Even though this topic is not addressing collision avoidance, it is expected that a collision-risk assessment must be conducted whenever a reduction of separation minima is considered. It is also expected that wake-encounter risk assessments be carried out in support of any proposed reduction to the minima. Project proposals should explain whether they will conduct the wake-encounter risk assessment, the collision risk assessment, or both, explain the rationale for their proposed approach and describe the methodology that they will use for collecting input data and for conducting the analysis. The proposal must also explain the validation techniques they plan to use in their research. It is expected that the validation techniques include any of the validation techniques that are commonly used for concepts at low Technology Readiness Levels (TRL), including expert groups, and model based validations. Innovative validation approaches may also be proposed. The objective of the project will be to either confirm or reject their hypothesis.

The following is a non-exhaustive list of potential areas for research:

  • The use of Time-Based Separation (TBS) on final approach has already been validated in SESAR. In headwind conditions TBS are lower than Distance Based Separation (DBS) thus maintaining capacity that would otherwise be reduced.
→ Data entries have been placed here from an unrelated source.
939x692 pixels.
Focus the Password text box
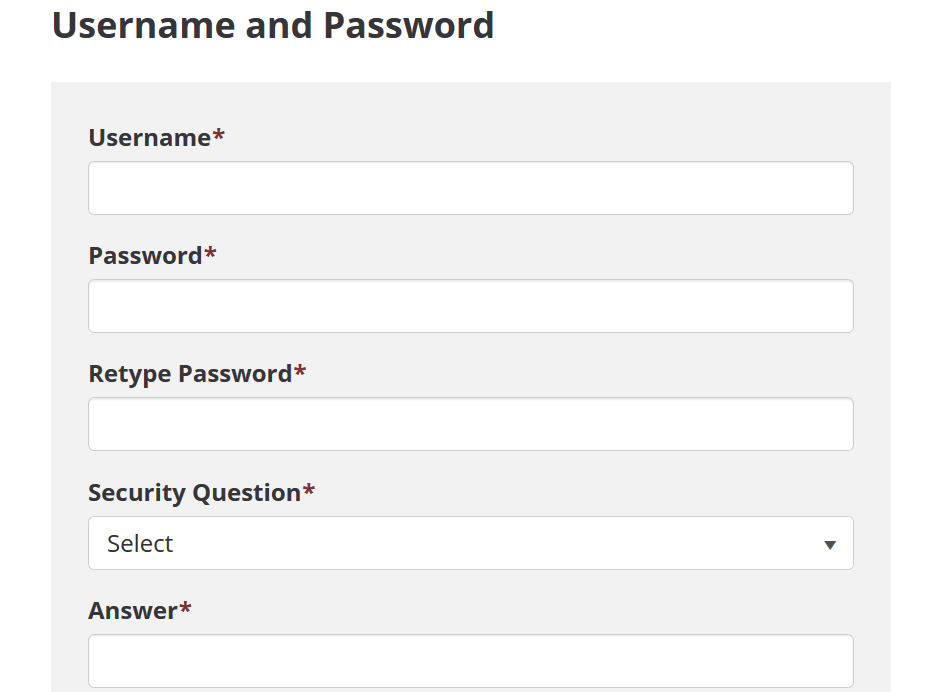pyautogui.click(x=471, y=306)
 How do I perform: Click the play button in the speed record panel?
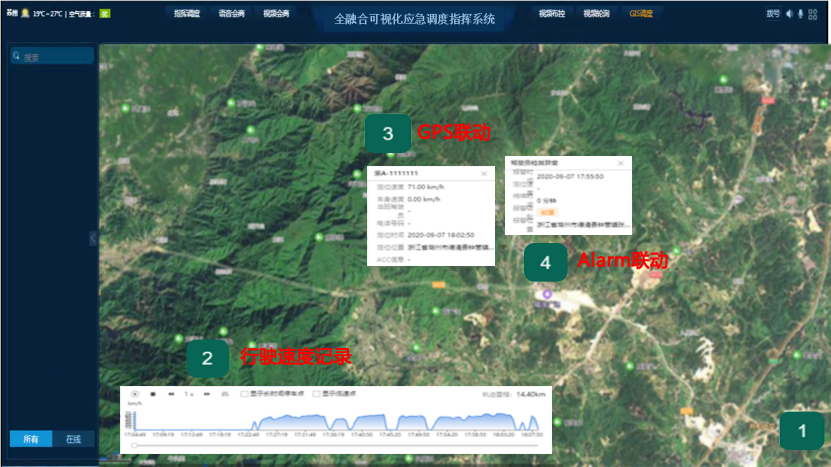pos(135,394)
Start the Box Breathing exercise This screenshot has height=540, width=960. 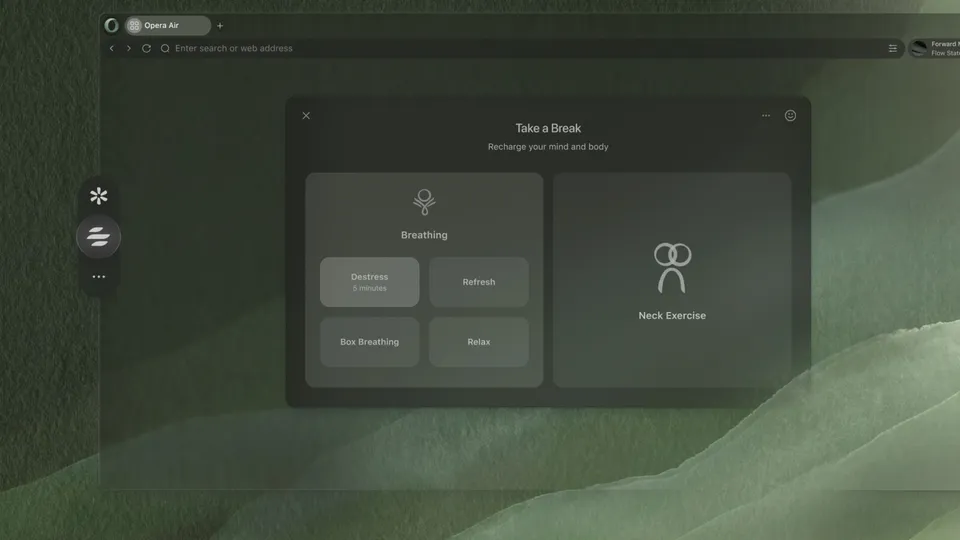(370, 342)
At higher altitudes, winds are usually stronger, which may result in a larger difference between TBS and DBS than in final approach. Exploratory research projects may analyse the potential benefits of defining TBS minima in environments other than final approach. Research into the use of TBS may include the definition of speed-based minima (i.e. separation minima as a function of aircraft speed), potentially considering the higher resistance to wake vortex of slower propeller-powered aircraft.

  • Current tactical separation minima are defined either as a lateral or as a vertical minimum. Exploratory research projects may investigate the possibility of defining separation minima that combine lateral and vertical minima. Combined separation minima would specify lateral and vertical separation minima that are individually below the existing vertical and lateral minima, but when attained simultaneously are as safe as current minima (e.g. in an environmment where aircrafts are currently separated 5NM laterally or 1.000 ft. vertically, separate them X NM laterally and Y feet vertically, with X less than NM and Y less than 1.000 ft.).
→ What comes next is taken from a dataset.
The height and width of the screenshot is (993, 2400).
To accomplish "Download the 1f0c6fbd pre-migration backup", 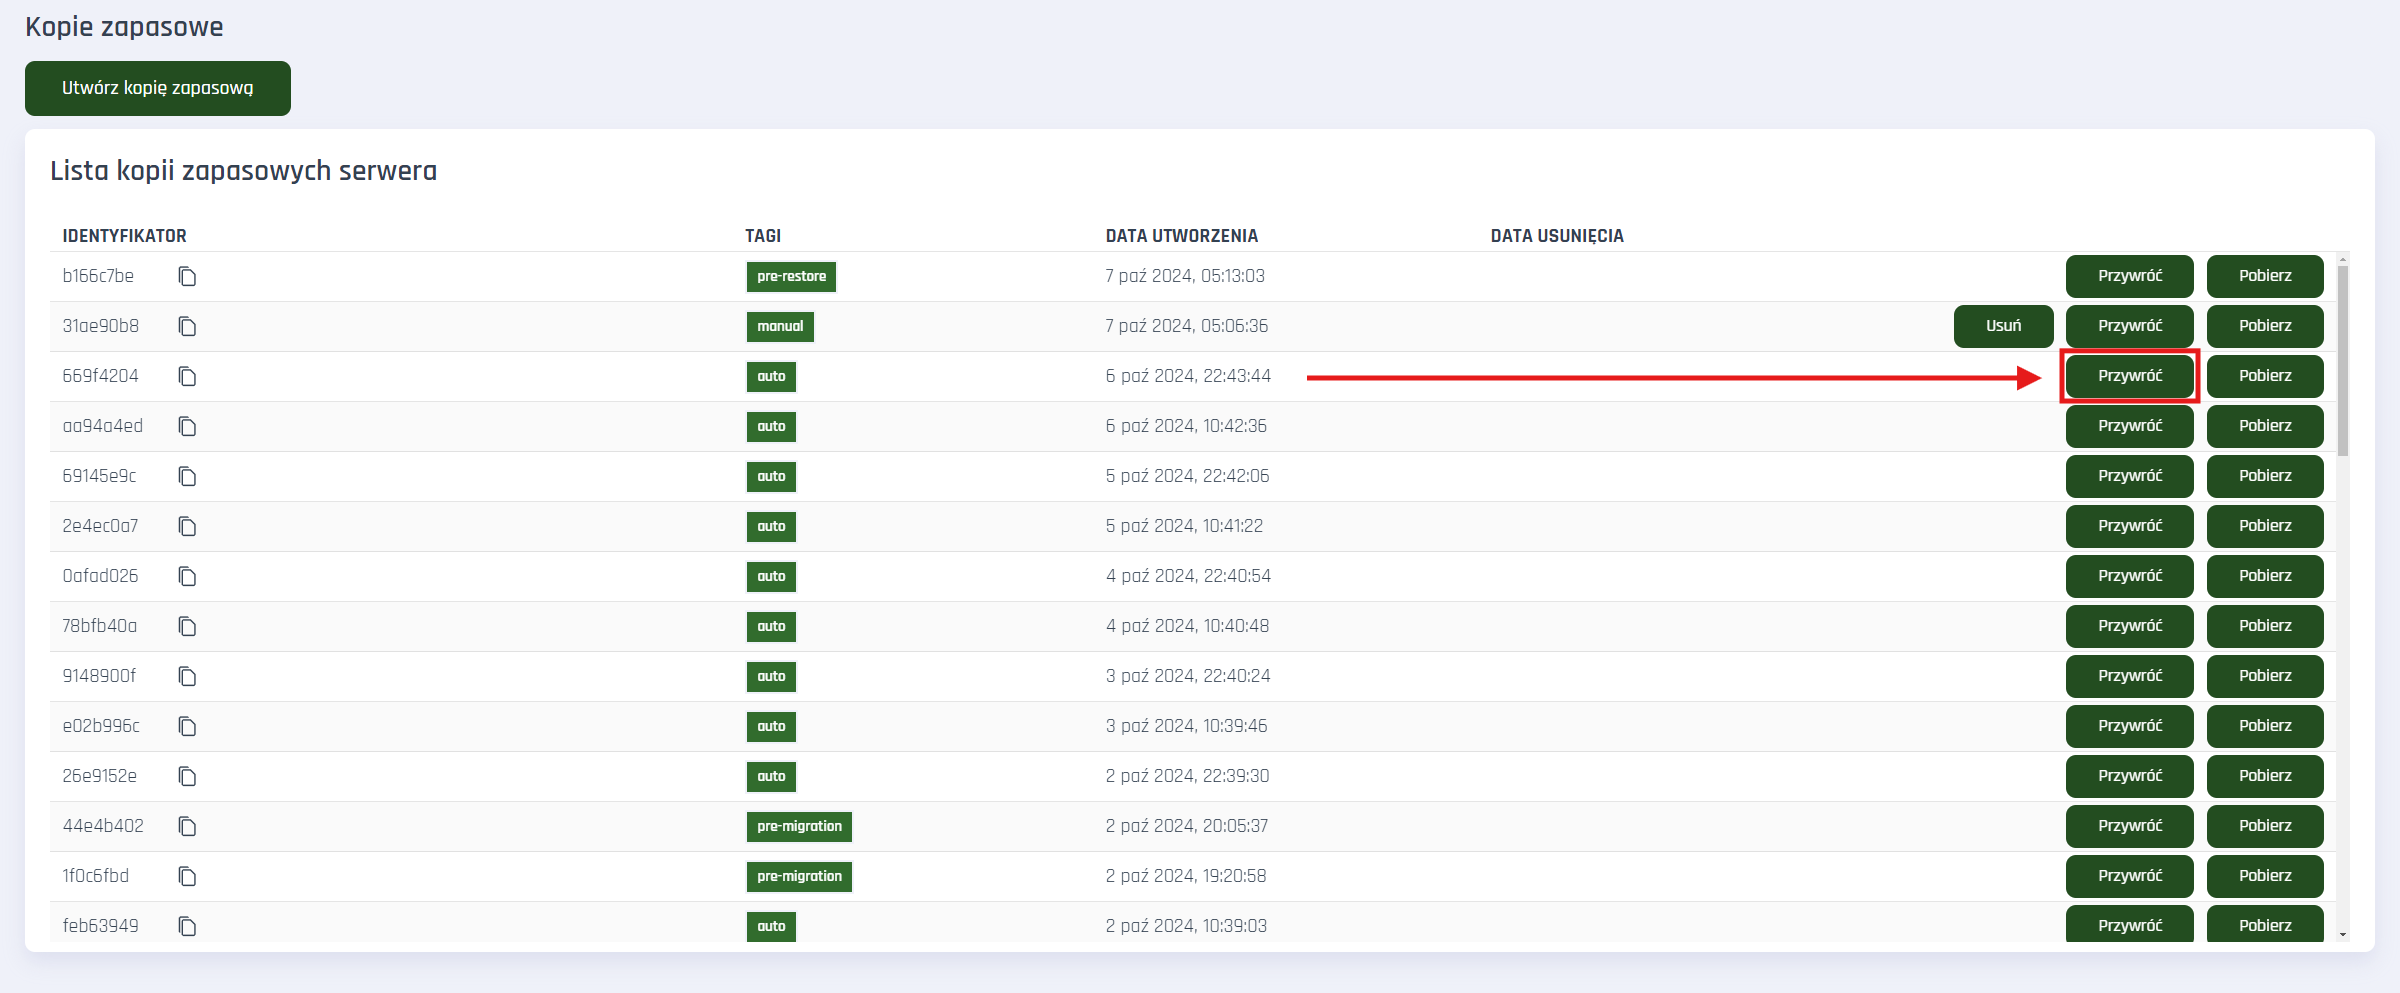I will [2265, 876].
  • The concept of Performance Based Navigation (PBN) brings with it the capability of clearly defined and predictable navigation performance. Projects may investigate the contribution that PBN and the associated navigation applications, specifications and technologies could make to the revision of separation minima (e.g. by reducing applicable minima when two aircraft are known to be established on tracks that they will conform to as per a specific
    RNP value).

Keeping aircraft separated from each other is one of the core functions of ATM. In the SESAR concept, ground automation supports air traffic controllers in their task of providing separation management. Separation management starts by strategically limiting the density of potential separation conflicts (i.e. limiting traffic density and traffic complexity), but is ultimately ensured tactically by keeping aircraft separated at or above the pre-defined separation minima. The tactical separation minima are defined for each surveillance environment, and are essentially the same as they were decades ago.
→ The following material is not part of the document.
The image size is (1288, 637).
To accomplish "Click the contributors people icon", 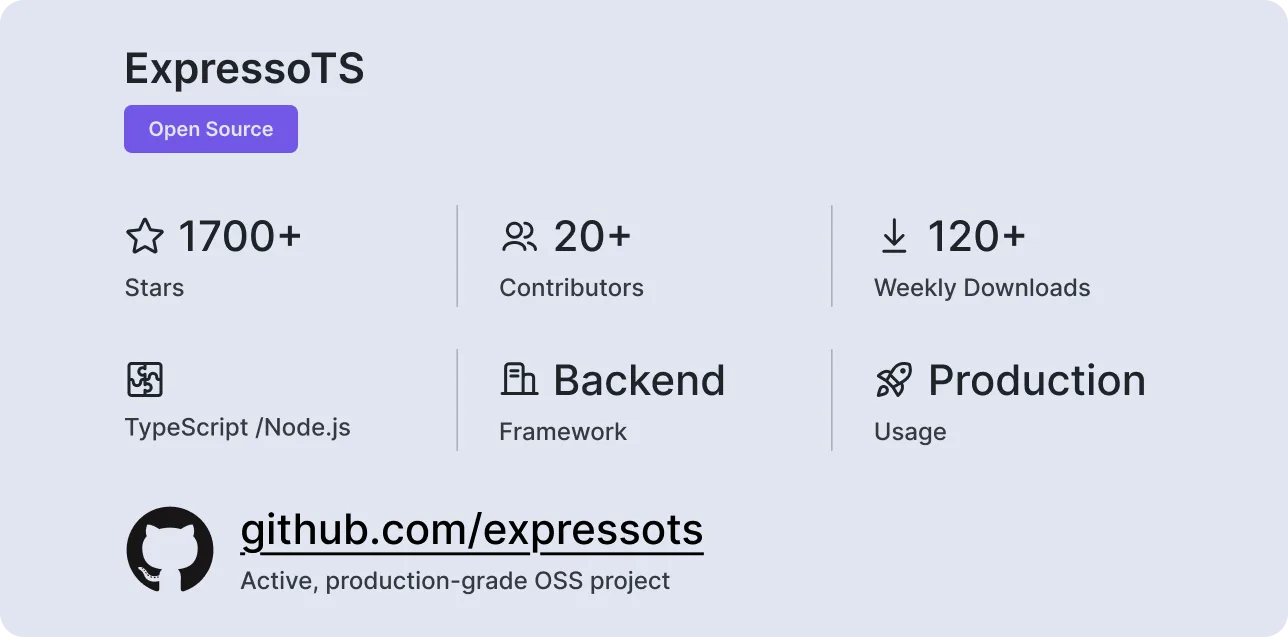I will (519, 237).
With reference to the SJU Annual Work Programme 2016, this topic covers Section 3.5.4 sub Work area 1.2 topic a).

The exploratory research challenge is to hypothesize and test a set of conditions in which lower tactical separation standards may be safe within the current surveillance environment. Any newly proposed separation scheme needs to be assessed against the risk of collisions and the probability of disruptive wake vortex encounters.

Applications-oriented projects in this topic are expected to contribute to the body of knowledge in the field of how separation minima can be reduced without compromising safety. The reduction of separation minima will allow for an increase of airspace capacity, which is one of the key objectives of the SESAR programme.